▸ **Extracted data**
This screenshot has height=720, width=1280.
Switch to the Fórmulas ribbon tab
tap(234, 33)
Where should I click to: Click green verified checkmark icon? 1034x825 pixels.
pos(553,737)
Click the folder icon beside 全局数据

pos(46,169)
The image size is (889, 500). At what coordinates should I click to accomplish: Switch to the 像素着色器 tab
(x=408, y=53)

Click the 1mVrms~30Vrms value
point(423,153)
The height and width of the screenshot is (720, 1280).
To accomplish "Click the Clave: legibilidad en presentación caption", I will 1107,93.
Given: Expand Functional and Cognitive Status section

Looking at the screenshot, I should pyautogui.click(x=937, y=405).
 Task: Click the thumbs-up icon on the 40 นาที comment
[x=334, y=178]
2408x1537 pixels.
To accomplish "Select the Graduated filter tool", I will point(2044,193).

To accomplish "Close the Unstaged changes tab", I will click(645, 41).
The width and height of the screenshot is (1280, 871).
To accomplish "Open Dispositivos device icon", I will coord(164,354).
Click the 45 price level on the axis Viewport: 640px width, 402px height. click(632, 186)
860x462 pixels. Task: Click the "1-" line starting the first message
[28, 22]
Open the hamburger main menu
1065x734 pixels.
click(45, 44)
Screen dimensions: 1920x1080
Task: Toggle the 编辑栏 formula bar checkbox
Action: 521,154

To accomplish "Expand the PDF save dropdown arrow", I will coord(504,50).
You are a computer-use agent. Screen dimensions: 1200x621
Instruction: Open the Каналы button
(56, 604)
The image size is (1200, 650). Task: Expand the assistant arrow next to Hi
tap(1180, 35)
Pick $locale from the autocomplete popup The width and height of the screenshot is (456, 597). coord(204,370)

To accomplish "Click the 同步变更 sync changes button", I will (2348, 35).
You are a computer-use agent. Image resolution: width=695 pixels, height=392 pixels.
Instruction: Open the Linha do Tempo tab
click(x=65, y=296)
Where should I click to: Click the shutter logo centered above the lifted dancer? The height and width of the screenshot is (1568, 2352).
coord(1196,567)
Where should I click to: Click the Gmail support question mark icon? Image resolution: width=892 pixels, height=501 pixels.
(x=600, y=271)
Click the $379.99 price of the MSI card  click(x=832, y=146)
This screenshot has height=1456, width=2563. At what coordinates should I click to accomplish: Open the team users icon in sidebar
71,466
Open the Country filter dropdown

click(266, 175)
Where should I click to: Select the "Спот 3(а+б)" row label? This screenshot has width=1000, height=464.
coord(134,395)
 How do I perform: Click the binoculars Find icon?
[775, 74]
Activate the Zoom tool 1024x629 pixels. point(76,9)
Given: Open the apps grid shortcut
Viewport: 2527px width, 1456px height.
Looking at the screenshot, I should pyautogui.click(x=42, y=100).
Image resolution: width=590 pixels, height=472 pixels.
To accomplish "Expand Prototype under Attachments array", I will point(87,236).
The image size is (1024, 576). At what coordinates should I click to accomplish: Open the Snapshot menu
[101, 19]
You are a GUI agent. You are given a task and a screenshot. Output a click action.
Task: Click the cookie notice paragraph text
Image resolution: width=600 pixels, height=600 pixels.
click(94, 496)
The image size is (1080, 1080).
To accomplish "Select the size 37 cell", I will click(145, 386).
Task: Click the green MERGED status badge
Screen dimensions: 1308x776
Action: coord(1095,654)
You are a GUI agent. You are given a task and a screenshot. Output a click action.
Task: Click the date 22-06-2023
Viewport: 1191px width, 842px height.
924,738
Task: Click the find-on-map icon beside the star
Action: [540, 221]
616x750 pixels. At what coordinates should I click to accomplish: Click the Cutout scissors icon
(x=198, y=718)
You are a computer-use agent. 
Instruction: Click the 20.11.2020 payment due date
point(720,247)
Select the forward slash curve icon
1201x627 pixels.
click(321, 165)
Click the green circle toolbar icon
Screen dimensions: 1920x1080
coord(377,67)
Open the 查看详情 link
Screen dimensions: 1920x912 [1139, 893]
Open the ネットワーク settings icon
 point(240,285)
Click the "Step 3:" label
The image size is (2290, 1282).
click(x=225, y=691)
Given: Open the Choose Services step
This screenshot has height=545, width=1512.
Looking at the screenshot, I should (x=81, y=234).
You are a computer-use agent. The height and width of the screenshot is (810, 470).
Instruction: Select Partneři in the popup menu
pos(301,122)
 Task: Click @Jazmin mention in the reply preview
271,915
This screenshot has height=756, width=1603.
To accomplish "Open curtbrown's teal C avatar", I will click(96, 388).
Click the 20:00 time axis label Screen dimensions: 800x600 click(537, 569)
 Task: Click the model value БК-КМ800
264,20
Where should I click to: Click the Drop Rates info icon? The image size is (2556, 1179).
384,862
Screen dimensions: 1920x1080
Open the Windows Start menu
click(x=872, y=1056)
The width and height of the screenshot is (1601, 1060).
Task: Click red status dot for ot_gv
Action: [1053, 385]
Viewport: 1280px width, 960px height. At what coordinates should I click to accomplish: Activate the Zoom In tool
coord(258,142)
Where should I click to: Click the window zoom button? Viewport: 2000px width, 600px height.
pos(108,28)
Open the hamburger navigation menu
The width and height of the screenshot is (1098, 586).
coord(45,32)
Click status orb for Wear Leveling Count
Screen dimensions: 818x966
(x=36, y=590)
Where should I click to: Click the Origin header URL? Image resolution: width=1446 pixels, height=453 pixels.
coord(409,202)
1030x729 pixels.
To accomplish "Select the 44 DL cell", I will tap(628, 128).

▸ **Your objective**
Count the lines in the listing above that contain the word "Switch", and give only the number.

▸ **The result**
2